━━━━━ Provided material

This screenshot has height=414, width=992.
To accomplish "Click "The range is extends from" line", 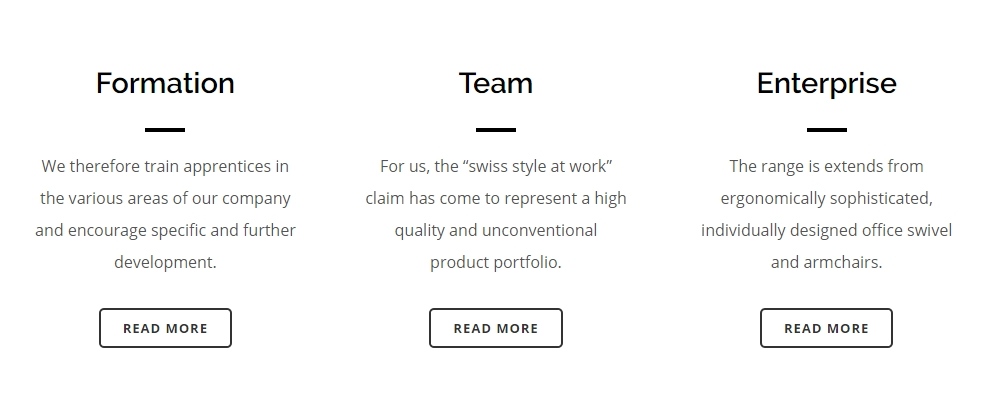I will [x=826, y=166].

━━━━━━━━━━
━━━━━ Provided material

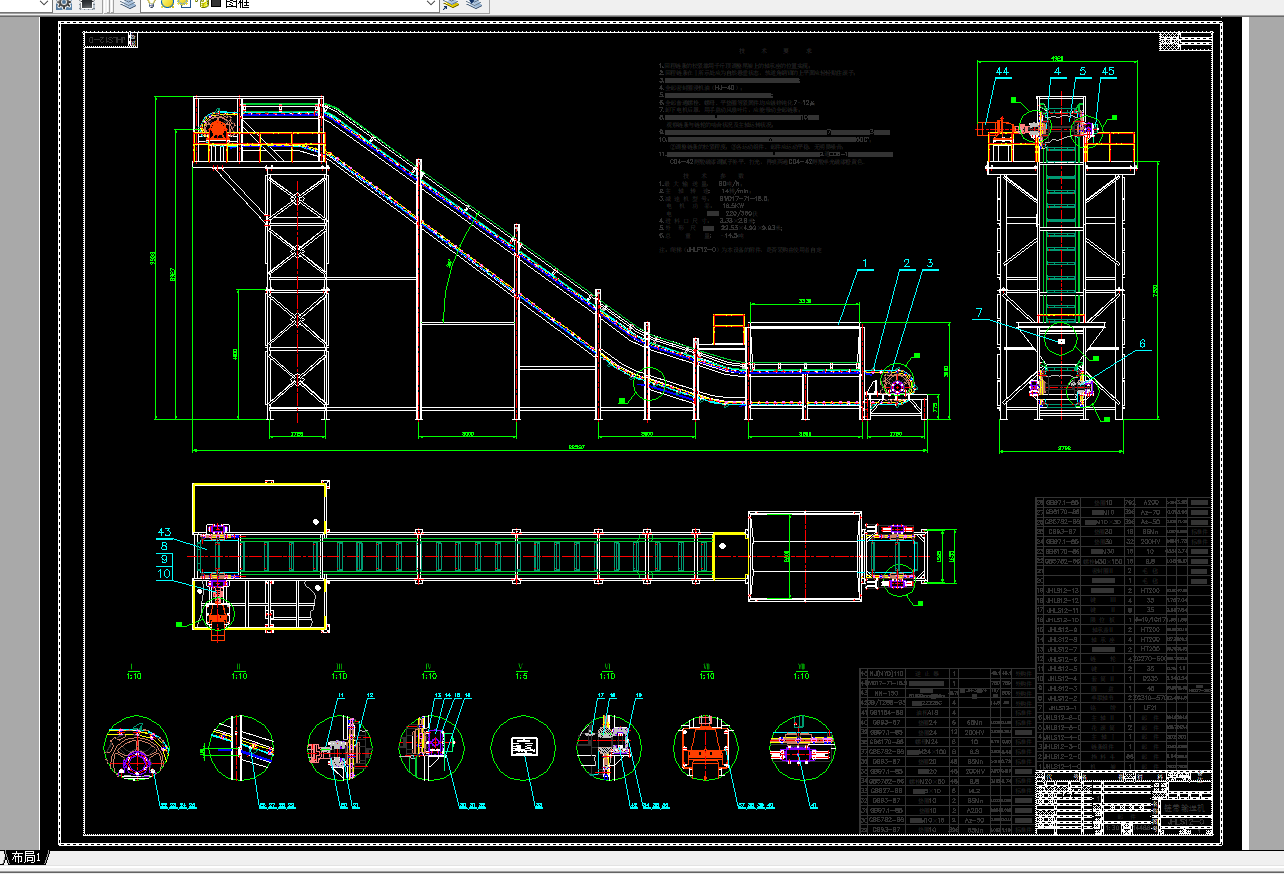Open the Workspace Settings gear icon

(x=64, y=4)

━━━━━━━━━━
━━━━━ Provided material

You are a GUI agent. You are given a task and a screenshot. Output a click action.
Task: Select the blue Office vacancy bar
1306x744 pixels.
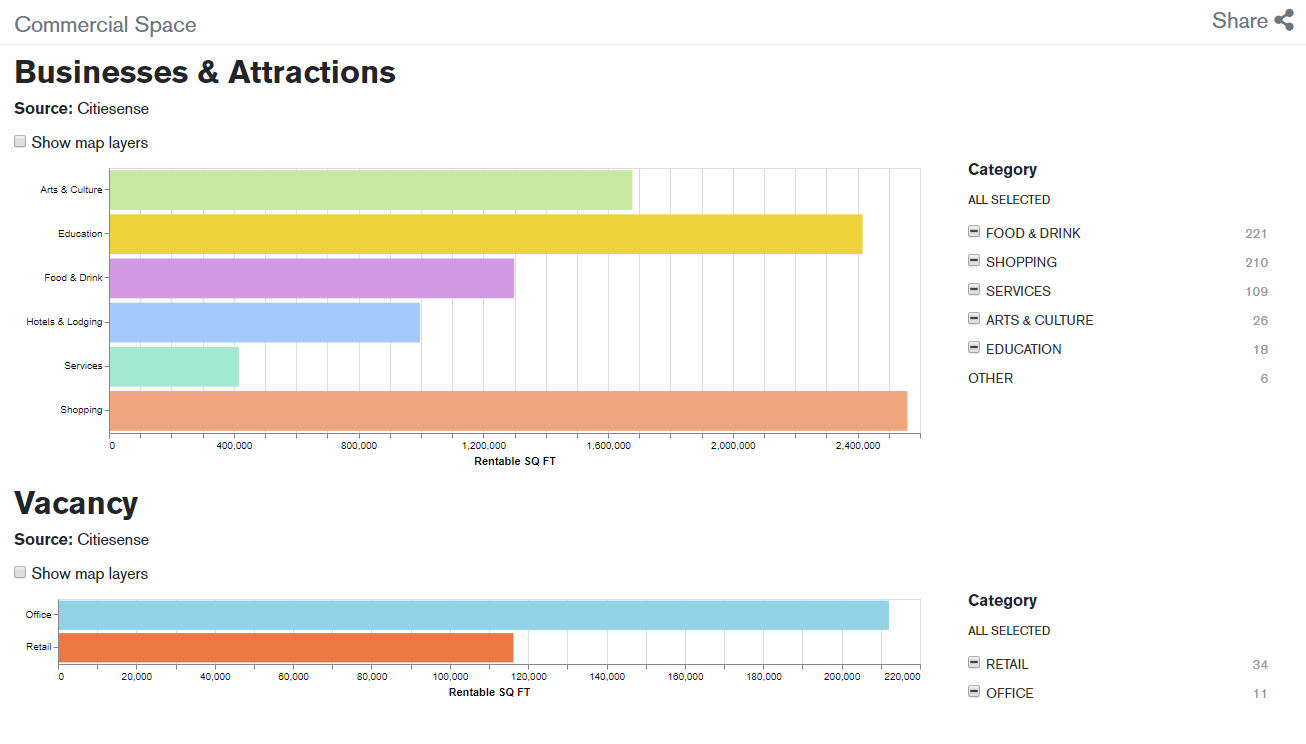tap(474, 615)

━━━━━━━━━━

Goal: Copy the part of the items that starts with the line containing "You are a GUI" and ends with the line containing "tap(474, 615)", changing "vacancy" to "occupancy" and keeping everything else the same. Leave out the pictures.

Task response:
You are a GUI agent. You are given a task and a screenshot. Output a click action.
Task: Select the blue Office occupancy bar
1306x744 pixels.
tap(474, 615)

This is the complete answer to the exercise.